This is partly in response to Jason Mittell’s recent post in which he outlines very clearly the challenges facing Public Access TV in the U.S. (thanks fr posting the slides, Jason!). He begins by pointing out that PEGs (Public/Educational/Governmental channels) “traditionally have served as community media centers, local anchors in a media system that has skewed toward national and global models.” While acknowledging that digital media technologies and platforms have created many new opportunities for media production and circulation by individuals and communities, Jason reminds us that digital divides do exist even in the U.S (in the case of a town like Middlebury, particularly along generational lines).
At the same time, given the pace of changes in the media landscape and ongoing regulatory changes (see this Flow piece for more details), the future of public access TV does look bleak. Taking stock of all this, Mittell asks if we ought to acknowledge that the public access model has “outlived its necessity.” And if we do, how do we go about ensuring the formation and sustenance of new kinds of community media systems?
I know very little about the history of public access TV in the U.S., but it is a topic I need to learn more about as I think about the history of South Asian-American diasporic media production and circulation. But for now, perhaps I can draw on my own experiences in the U.S. to make a few observations and raise some questions.

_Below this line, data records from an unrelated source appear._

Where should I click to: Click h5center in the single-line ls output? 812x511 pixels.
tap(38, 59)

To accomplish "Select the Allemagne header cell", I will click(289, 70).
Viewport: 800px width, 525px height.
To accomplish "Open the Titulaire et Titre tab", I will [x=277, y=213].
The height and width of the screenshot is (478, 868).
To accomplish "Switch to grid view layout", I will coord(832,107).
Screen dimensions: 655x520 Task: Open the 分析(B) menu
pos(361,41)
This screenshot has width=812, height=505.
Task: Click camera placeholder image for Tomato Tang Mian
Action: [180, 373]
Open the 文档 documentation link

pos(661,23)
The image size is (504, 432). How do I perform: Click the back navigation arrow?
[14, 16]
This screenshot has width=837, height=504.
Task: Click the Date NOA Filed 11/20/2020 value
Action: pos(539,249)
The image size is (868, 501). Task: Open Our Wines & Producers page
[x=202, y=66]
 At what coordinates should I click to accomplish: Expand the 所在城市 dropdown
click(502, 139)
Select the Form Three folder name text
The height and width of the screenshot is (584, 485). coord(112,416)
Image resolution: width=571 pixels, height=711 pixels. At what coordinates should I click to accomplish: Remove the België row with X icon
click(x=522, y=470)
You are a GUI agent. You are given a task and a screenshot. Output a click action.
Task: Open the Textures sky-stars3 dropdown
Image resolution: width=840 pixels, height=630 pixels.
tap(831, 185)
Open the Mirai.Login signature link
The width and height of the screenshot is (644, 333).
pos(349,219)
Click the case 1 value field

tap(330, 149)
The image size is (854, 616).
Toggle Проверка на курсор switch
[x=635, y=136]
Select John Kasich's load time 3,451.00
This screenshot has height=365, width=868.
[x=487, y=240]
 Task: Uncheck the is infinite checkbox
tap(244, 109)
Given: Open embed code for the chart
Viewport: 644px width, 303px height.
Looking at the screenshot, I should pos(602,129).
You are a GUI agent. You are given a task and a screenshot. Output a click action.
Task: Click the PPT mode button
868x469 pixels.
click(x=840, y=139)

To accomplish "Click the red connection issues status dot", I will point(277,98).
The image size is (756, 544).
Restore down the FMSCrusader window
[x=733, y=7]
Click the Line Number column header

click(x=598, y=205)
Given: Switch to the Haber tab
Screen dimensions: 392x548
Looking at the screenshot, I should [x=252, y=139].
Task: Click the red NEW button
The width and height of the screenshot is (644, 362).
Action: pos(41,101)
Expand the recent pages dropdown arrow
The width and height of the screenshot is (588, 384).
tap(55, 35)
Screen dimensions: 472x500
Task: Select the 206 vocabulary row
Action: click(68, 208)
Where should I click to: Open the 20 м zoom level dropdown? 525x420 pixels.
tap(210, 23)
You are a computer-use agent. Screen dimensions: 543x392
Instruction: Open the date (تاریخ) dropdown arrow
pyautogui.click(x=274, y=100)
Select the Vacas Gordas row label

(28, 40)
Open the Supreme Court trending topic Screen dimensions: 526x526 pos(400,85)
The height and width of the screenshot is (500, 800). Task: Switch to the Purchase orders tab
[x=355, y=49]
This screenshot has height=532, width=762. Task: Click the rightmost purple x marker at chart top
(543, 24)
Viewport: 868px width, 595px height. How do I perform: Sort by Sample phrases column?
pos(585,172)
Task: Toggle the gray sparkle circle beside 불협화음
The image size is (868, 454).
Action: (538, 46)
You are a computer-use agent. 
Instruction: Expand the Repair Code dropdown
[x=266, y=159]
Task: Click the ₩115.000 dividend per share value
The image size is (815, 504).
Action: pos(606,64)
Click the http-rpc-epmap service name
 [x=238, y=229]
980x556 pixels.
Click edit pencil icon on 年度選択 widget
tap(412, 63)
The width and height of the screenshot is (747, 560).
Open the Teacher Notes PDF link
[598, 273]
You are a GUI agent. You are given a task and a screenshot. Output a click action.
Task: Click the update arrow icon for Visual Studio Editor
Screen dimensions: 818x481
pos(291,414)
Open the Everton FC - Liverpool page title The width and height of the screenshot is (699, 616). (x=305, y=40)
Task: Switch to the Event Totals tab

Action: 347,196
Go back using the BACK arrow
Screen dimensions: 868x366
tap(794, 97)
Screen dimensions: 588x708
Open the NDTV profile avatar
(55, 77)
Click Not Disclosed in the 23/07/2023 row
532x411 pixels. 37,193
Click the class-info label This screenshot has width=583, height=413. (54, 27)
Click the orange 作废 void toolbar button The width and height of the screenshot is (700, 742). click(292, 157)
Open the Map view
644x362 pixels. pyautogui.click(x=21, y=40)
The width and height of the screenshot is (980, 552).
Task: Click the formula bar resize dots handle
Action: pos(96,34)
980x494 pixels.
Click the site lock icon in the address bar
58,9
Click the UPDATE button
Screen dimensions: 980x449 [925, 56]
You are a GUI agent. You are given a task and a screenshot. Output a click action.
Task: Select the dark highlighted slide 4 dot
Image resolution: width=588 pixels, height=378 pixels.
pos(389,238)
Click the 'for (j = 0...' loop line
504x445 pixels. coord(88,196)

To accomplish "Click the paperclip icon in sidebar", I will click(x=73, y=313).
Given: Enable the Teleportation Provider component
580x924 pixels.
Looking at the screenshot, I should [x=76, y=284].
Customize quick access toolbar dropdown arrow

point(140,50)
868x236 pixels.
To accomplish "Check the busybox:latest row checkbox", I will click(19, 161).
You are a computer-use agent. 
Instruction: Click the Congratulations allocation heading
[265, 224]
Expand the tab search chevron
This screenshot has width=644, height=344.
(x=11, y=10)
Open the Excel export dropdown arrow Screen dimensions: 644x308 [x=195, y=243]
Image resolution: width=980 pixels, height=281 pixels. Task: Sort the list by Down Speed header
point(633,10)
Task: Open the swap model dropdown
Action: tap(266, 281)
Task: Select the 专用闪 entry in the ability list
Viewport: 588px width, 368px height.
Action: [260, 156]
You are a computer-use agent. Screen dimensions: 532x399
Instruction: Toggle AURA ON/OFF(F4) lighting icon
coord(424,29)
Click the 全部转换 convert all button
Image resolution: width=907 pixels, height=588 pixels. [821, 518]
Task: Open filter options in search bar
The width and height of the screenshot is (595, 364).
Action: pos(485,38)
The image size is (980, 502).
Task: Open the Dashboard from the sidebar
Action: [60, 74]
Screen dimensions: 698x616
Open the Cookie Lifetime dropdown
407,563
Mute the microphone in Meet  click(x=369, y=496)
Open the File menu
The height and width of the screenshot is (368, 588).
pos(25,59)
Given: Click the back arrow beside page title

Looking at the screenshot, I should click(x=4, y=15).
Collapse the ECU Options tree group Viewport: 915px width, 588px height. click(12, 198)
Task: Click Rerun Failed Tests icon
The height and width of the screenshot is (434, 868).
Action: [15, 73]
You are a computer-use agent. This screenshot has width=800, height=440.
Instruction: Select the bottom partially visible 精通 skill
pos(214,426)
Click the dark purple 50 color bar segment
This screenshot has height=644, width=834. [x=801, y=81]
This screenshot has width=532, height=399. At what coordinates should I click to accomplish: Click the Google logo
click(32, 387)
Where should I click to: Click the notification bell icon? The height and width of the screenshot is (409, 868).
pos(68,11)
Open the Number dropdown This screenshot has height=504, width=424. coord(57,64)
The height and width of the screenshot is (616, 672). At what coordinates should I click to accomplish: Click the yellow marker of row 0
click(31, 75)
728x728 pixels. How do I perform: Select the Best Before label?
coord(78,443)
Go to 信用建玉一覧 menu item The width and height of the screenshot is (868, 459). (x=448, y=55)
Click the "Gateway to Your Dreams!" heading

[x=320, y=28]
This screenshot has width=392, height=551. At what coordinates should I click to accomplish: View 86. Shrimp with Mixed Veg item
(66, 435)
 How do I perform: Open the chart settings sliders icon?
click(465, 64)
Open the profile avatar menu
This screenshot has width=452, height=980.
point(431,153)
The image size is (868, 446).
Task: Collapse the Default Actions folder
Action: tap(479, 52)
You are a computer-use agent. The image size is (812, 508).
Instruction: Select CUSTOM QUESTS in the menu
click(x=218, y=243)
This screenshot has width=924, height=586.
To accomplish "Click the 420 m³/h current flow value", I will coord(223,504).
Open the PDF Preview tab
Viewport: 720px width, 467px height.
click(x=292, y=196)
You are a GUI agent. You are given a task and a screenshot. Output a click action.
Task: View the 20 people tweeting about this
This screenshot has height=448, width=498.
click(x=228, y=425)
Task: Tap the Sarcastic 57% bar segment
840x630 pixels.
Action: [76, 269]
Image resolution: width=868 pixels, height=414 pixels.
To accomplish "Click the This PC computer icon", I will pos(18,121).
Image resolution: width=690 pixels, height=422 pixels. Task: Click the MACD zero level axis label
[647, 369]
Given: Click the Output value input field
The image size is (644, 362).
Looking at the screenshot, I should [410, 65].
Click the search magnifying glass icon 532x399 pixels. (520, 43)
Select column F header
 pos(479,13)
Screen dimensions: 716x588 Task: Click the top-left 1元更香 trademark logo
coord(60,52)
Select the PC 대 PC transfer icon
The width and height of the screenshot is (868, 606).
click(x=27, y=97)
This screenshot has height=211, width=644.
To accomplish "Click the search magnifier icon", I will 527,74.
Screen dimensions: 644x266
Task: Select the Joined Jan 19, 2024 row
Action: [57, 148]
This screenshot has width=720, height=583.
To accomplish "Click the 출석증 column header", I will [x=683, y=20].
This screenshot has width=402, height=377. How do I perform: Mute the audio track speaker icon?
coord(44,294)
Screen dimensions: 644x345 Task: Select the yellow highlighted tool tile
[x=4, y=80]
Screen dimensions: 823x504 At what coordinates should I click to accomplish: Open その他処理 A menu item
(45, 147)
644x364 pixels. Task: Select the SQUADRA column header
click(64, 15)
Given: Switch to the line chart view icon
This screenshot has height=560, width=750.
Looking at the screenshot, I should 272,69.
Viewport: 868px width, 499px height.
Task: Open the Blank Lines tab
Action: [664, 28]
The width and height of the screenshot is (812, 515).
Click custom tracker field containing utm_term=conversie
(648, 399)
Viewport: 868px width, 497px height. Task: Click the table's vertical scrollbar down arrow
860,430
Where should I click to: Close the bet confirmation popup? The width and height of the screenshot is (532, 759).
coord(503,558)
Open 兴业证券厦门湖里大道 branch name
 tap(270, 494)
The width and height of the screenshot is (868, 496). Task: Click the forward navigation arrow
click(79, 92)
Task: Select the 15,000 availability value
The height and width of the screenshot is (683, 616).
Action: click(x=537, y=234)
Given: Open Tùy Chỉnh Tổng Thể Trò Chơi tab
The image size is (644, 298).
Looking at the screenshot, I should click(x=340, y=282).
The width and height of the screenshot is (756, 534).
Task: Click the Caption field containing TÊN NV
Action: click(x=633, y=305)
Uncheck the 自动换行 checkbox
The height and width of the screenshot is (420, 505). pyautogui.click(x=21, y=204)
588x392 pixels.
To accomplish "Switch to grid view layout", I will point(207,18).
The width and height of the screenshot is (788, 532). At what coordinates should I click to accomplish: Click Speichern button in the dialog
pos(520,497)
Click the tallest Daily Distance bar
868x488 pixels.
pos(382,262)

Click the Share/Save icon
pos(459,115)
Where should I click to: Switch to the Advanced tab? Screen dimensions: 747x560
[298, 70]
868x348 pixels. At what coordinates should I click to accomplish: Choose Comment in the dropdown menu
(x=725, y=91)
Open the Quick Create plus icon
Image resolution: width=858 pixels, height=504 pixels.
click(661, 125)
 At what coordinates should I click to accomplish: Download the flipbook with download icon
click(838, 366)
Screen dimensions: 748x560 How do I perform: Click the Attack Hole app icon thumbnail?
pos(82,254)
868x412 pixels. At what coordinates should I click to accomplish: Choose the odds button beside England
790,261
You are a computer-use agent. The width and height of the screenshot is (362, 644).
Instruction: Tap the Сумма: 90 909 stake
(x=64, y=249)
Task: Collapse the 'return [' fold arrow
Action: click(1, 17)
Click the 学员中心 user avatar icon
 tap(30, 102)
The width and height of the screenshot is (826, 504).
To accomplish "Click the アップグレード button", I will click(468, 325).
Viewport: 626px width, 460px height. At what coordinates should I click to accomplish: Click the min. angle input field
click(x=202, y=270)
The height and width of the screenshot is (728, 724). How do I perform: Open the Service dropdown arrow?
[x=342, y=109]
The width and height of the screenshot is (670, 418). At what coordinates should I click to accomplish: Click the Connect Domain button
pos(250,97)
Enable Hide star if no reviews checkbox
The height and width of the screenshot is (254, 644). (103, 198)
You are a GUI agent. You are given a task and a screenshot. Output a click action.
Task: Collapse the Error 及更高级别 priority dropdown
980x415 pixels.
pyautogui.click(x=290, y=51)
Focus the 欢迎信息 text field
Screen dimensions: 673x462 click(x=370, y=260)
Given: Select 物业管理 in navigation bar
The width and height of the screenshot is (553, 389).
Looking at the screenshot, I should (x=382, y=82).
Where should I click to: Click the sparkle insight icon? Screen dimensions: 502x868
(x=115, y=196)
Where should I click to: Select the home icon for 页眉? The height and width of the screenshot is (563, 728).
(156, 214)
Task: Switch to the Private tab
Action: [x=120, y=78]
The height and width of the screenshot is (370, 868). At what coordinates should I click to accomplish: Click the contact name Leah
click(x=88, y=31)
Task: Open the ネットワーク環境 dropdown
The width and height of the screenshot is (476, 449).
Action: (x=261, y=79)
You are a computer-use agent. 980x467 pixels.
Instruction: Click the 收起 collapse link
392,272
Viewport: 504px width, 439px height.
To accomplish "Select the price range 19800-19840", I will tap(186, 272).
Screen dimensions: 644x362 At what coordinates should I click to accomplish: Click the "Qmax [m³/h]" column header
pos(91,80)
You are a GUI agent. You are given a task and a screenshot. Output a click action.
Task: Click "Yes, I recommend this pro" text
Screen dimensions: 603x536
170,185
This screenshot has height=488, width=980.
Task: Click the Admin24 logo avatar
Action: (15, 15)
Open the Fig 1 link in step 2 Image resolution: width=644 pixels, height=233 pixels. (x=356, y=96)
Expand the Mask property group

During the 1990s, enterprising desis in large metropolitan areas like New York/NJ, D.C., Atlanta, parts of Florida, the Bay area, L.A., and so on began leasing 30-60 minutes from the local public access channel to broadcast a variety program. This variety program, broadcast on Saturday mornings, would typically be a mix of film-related content (songs and some filmy gossip) and news concerning desis in the U.S., with advertisements from desi businesses (restaurants, jewelry stores, etc.) and companies interested in doing business with desis (Western Union, for e.g.). These shows were local, and often, family affairs. Needless to say, in the pre-satellite, pre-Internet era, desi families across North America looked forward to this one hour show each week.
Today, in a world of satellite television, p2p networks, blogs, and YouTube, it is indeed difficult to envision a role for public access television in relation to diasporic media production. And indeed, most of us would point to this mediascape as evidence of how media broker relations between different localities. But if I step back for a minute and leave media out of the picture, I see right away that the struggle over defining the “local” is a defining aspect of diasporic life.
We can now move on to suggest that where diasporic communities are concerned, the “local-ness” of public access TV does not mean a connection to the local in the way Mittell suggests it is for Middlebury residents. Desis used public access television to re-make the “local,” if only for an hour each week. Public access TV allowed desis to keep alive some connections with “home” and, in many cases, created a space for desi parents to introduce their children to some aspects of life in South Asia. Written from a diasporic perspective, public access TV has also had a very global life. And where South Asian-American media production/circulation is concerned, we could even argue that public access TV laid the foundation for satellite television companies like EROS/B4U, Zee, etc. In fact, one dot-com entrepreneur I know began as a producer of a one-hour variety show in southeast Michigan and went on to develop the same content for the Web.
The question is, is there something to be learned from the intersection of diasporic life and public access TV that might help us re-imagine PEGs today? I’m afraid I don’t have anything to offer at this point. I will keep thinking about it though…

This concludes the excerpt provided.